Symptoms can come and go. They last for weeks or months in some children. Others may have a flare or two and never have one again.

Common symptoms of juvenile arthritis

The most common symptoms of JA include:

  • swollen, warm, and painful joints that can make it hard to move
  • fatigue
  • lack of appetite

Depending on the type of JA, children may also have:

The most severe type of JIA, systemic juvenile idiopathic arthritis, is rare. However, it can cause problems with the heart and lungs. If your child has systemic JIA and you notice shortness of breath or chest discomfort, call a doctor right away.  

What causes juvenile arthritis?

The exact cause of JA is not known. The American Academy of Orthopaedic Surgeons explains that changes in certain genes may play a role.

Some researchers believe the development of JA may be a two step process. External factors, such as a viral or bacterial infection, may trigger the disease in a child with the genetic makeup for JA.

What are the risk factors for juvenile arthritis?

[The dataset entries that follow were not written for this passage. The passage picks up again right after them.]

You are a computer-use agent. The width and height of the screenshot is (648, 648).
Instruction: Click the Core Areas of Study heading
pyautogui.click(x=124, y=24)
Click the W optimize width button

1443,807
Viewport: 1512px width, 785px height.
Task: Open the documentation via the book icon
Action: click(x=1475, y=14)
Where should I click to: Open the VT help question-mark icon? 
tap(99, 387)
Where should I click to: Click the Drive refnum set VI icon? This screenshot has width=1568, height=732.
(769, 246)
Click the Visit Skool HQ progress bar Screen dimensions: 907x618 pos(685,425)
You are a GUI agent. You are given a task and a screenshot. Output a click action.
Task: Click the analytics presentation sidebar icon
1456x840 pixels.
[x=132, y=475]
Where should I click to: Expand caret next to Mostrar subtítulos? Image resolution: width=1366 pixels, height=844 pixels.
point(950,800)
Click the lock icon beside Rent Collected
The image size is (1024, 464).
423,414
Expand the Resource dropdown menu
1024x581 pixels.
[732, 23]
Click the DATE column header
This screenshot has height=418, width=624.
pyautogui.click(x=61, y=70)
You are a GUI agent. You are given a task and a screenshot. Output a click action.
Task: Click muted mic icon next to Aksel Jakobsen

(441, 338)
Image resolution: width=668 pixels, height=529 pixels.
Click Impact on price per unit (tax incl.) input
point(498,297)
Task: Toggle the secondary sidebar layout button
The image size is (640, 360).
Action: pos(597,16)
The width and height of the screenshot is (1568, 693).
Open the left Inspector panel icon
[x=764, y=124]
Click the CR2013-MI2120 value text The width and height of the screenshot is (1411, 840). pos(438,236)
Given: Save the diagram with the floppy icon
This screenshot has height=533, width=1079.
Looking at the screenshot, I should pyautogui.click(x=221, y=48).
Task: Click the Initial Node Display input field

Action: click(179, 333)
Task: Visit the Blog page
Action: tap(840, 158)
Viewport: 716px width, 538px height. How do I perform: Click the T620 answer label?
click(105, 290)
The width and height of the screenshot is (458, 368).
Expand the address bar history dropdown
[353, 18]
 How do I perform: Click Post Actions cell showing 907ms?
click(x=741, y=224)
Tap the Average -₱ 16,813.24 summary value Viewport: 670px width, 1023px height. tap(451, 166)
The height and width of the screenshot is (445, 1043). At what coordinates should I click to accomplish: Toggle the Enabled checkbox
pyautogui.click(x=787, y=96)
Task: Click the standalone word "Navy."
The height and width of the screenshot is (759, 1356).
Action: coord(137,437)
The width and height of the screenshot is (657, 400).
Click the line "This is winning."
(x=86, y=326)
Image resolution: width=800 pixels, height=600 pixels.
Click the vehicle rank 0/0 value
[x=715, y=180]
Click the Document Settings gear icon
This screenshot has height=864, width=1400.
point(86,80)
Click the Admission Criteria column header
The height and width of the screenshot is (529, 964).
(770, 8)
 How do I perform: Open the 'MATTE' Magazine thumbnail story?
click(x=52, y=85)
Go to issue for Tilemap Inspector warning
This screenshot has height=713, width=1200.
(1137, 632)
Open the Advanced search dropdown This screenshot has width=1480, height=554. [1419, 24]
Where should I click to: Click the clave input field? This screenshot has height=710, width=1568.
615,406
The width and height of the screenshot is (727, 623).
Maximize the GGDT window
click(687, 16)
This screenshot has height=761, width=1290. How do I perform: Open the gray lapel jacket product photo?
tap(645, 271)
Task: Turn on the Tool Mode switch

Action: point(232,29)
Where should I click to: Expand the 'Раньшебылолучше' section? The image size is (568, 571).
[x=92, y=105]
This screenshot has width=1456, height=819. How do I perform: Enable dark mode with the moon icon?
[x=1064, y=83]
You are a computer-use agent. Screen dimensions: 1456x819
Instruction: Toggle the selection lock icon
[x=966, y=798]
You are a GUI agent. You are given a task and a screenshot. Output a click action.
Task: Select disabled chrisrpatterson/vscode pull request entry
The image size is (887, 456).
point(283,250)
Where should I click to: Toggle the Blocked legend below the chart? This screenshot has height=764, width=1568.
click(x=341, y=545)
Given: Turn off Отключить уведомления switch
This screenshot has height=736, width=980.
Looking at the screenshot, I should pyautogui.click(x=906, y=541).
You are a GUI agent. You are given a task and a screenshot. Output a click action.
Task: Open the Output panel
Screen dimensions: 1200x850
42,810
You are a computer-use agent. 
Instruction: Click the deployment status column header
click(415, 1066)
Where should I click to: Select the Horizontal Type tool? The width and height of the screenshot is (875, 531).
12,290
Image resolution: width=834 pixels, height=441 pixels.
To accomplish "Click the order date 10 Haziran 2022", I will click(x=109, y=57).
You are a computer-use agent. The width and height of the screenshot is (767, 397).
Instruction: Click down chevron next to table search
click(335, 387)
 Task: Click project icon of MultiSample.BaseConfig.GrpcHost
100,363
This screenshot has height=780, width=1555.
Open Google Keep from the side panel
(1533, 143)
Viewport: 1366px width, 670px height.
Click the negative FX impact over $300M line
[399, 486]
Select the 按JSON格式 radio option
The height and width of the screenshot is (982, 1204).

Most information available about JA risk factors focuses on the idiopathic type. The National Institute of Arthritis and Musculoskeletal and Skin Diseases (NIAMS) outlines JIA prevalence as follows:

Type of JIAPrevalence
enthesitis-related JIAmore common in boys
systemic JIAaffects boys and girls equally
other forms of JIAmore common in girls

The NIAMS notes that JIA affects children of all races and ethnic backgrounds equally.

How do doctors diagnose juvenile arthritis?

Because there are many possible causes of joint pain, JA can be difficult to diagnose.

In addition to a physical examination, doctors may perform tests to look for signs of JA. They may also use test results to rule out other conditions that may be causing symptoms.

If you notice your child limping or looking stiff in the morning, contact a healthcare professional. Even if your child does not mention any symptoms or complain about pain, talk to your pediatrician. They can refer you to a pediatric rheumatologist for further evaluation of possible JA.

Tests to diagnose juvenile arthritis

Tests that can help indicate possible JA include:

  • Erythrocyte sedimentation rate and C-reactive protein: These blood tests that can detect inflammation in the body.
  • Antinuclear antibody (ANA): This is a nonspecific test looking for a specific type of antibody. A child with oligoarticular JIA and a positive ANA test is at increased risk of developing eye inflammation. However, this test can produce false positives if the child is healthy.
  • Rheumatoid factor: This blood test looks for a specific antibody that is present in people with rheumatoid arthritis (RA). A positive result in children may indicate polyarticular JIA.
  • HLA-B27 typing: This blood test identifies the presence of a gene linked to enthesitis-related JIA.
  • Complete blood count: This blood test measures the counts of specific types of blood cells. High counts of white blood cells and low counts of red blood cells can be signs of some types of arthritis.
  • Imaging tests: Tests such as X-rays, CT scans, and MRI scans can identify areas of joint inflammation and the severity of joint damage.

Different forms of JA need different treatments. Your doctor and medical team will discuss available treatment options in the context of your child’s individual diagnosis.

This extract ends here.